Middle school math teacher has secret life running nationwide drug ring
By Juliet Song
Juliet Song
Juliet Song
December 30, 2015 Updated: December 30, 2015

If one day your middle school math teacher with a happy family and 3-year-old son turns out to be a drug dealer who has a huge network from which students from 37 universities nationwide purchase marijuana, you will probably feel that “Breaking Bad” isn’t just a TV series, but something much closer to reality.

The story climaxed on Dec. 28, when police in Wenzhou, China, arrested 23 suspects, seized over 200 kilograms of drugs, and eradicated over 6,000 marijuana plants, which were grown in multiple enclosures covering 3.3 acres, according to The Paper, a Shanghai-based, state-owned news website.

The discovery of this drug ring began this May, when police of the Longwan District in Wenzhou, a coastal city in southeast China, found some signs of drug deals in a QQ chat group, a popular Chinese social media.

A group was established to investigate the case, and discovered that the deals were made using instant messaging tools. Money was exchanged using a third-party payment utility like PayPal. The drugs were disguised as tea leaves or chocolates in mail packages and sold nationwide.

Mr. Sun, the ringleader, is a graduate of an agricultural program at Jilin University, a renowned national research university in China, and was once admitted to the Masters program at the University of the Chinese Academy of Sciences, a higher education institution under China’s top scientific academy.

His agricultural knowledge was used to develop high-quality marijuana at home, and he was planning to expand his planting once his enterprise matured.

Mr. Sun took up the drug trade by accident. Last May, he bought 30 grams of marijuana from an Internet user and sold it to others to make a profit from the price difference. Sun was pleased that the “business” basically had zero costs and was able to bring in quick money. So he was tempted to try his hand.  

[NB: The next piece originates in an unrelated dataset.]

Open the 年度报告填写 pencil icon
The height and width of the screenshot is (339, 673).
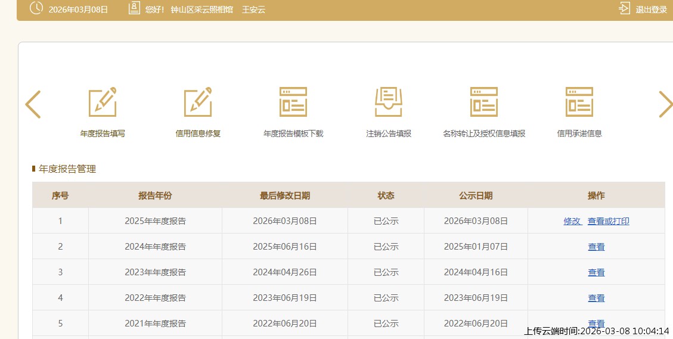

He established three QQ chat groups with himself as the administrator. As his illegal business network expanded to many places in China, he rented a house to store, package, and mail marijuana. He didn’t let his family know of his crimes.

Sun had over 10 subordinates. The one who sold the most marijuana, Ms. Wu, is a 16-year-old girl, who just graduated from middle school in the southern province of Guangdong. She was arrested in late June.

In their online conversations, drug dealers and users have code names. The drug users identify themselves as “pilot,” and those who sell the drugs are “captain.” The drugs, according to their quality, are named “snow,” “pineapple,” and “bomb.”

Sun was not the first educational worker who became a drug dealer. Ms. Li, a female teacher at an art school in Shenyang, the largest city in northeastern China, was found to use drugs and sell methamphetamine to her students in December 2014, according to Chinese media reports.